Ms. Brown and I went to an open mic, last night. It's been years since I've done any such thing.
This one was held at this little Scottish pub: The Haven. It was pretty close to perfect. Starting at about ten o'clock, two talented and personable fellows played a few songs and then invited others to do the same. Ms. Brown played "Ottawa" and "Geneva". I played "Party By Myself" (not mine, but Dan Bern's) and "Who's On Your Shoulder Now?" (mine). No signup lists, no weirdos, no bullshit. Heard some good music, some very good singing, and, because this was a small Scottish pub, we all consumed a bit of ale. Let's just say that it's been a slow Thursday morning.
Before that, yesterday was a day of writing, and getting through the endless gray light that seems to have perma-cloaked Boston. The new short story is called "The Coffin Door" — have you picked up a copy of the newly published "The Dirt Baby"? — and it's turned into something a bit unusual: a series of psychiatrist-patient interview transcripts, and some notes from the psychiatrist's laptop files, and then a short series of photographs. The photographs, as it turns out, at this stage of the writing, tell the end of the story. Oh, and there's a facsimile of some handwritten notes found at the patient's home.
So, the piece is going to take a week or two to finish, as I've got to assemble a few items that need to be in the photographs — particularly, the door of its title — and then go to an old house I know about up on the North Shore of Massachusetts and make the pictures. One hopes there's an editor out there in the world willing to find all of this foolishness interesting, and not simply annoying. And so it goes.

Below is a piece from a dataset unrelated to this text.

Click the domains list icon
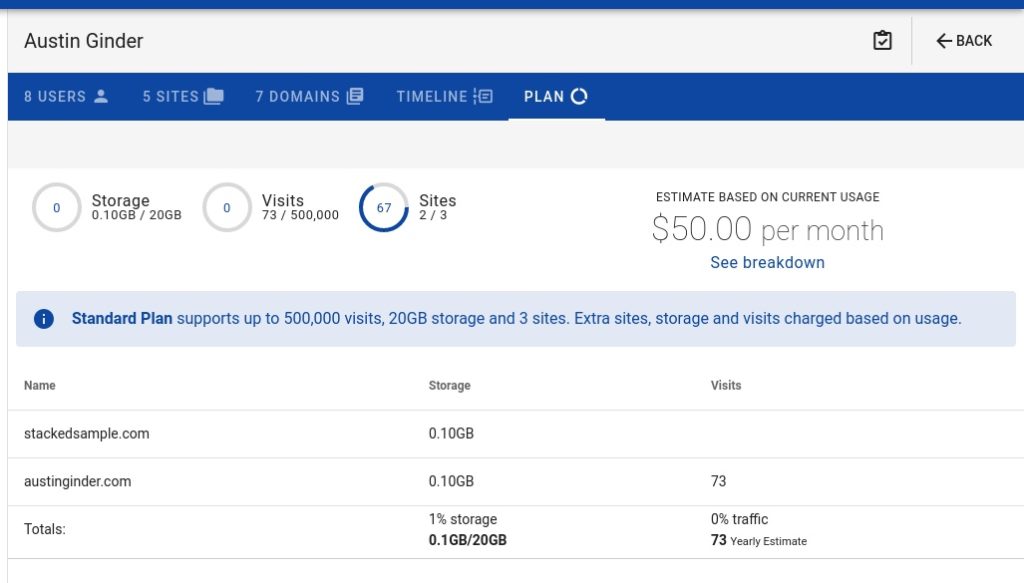 (355, 97)
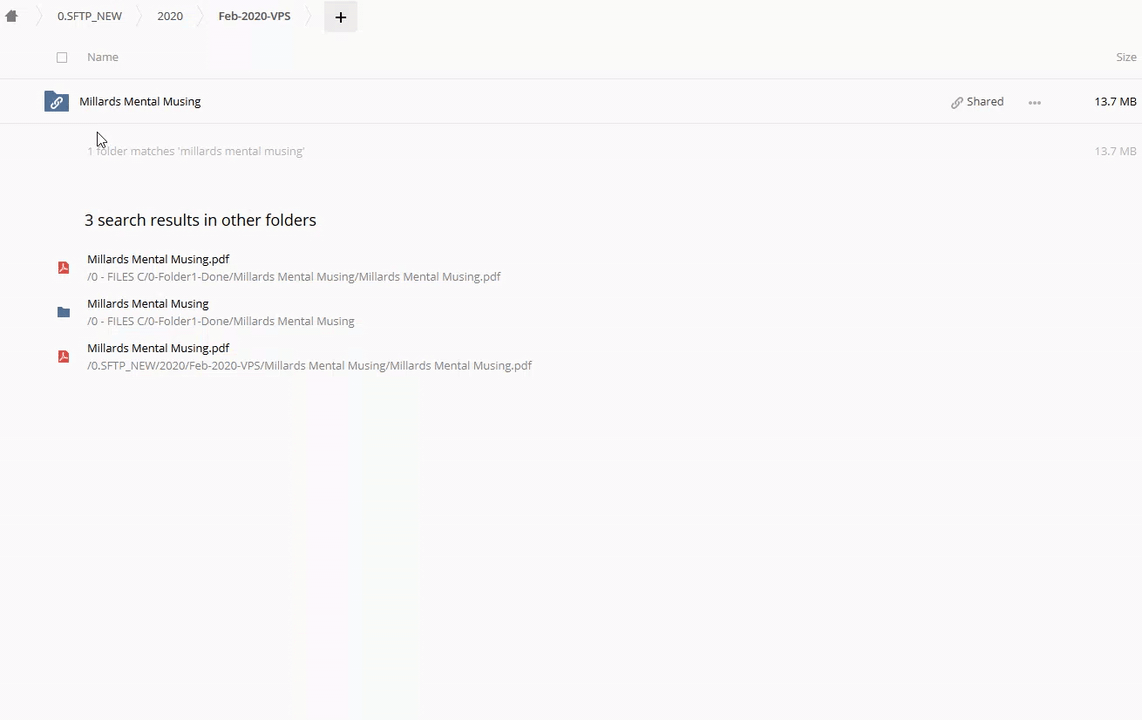Sort by the Size column header
The image size is (1142, 720).
[x=1126, y=57]
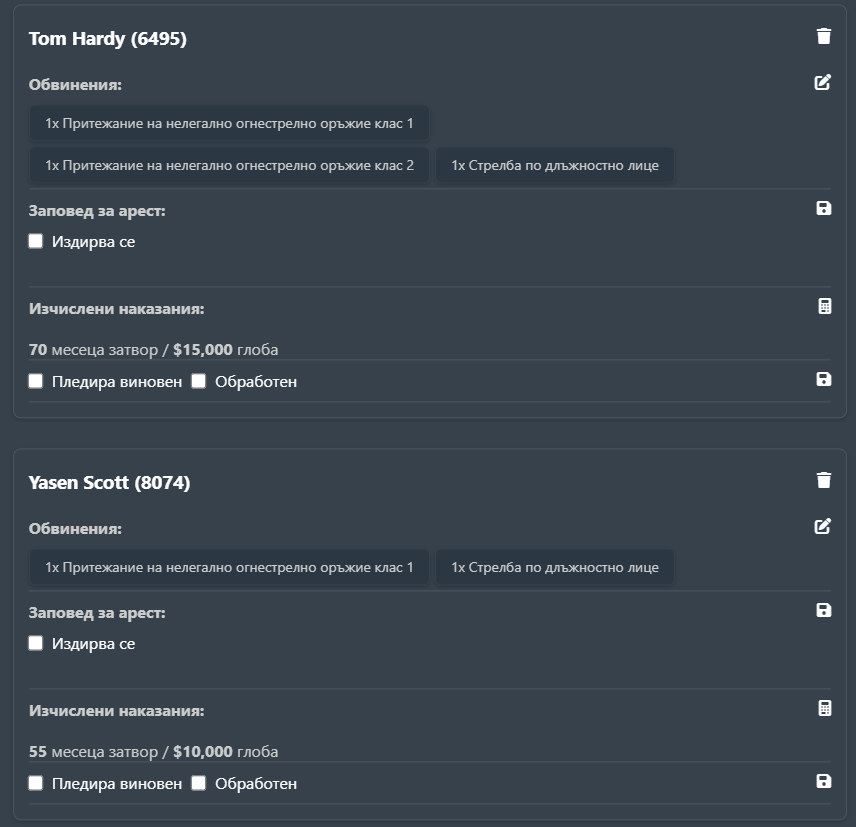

Have just downloaded Greil Marcus's new book about The Doors, titled: The Doors: A Lifetime of Listening to Five Mean Years. Recently, NYT writer Dwight Garner got something essential down on paper about the experience of reading Marcus:
"Reading Mr. Marcus at his best … is like watching a surfer glide shakily down the wall of an 80-foot wave, disappear under a curl for a deathly eternity, then soar out the other end. You practically feel like applauding. He makes you run to your iPod with an ungodly itch in your cranium. You want to hear what he hears. It’s as if he were daring you to get as much out of the music as he does."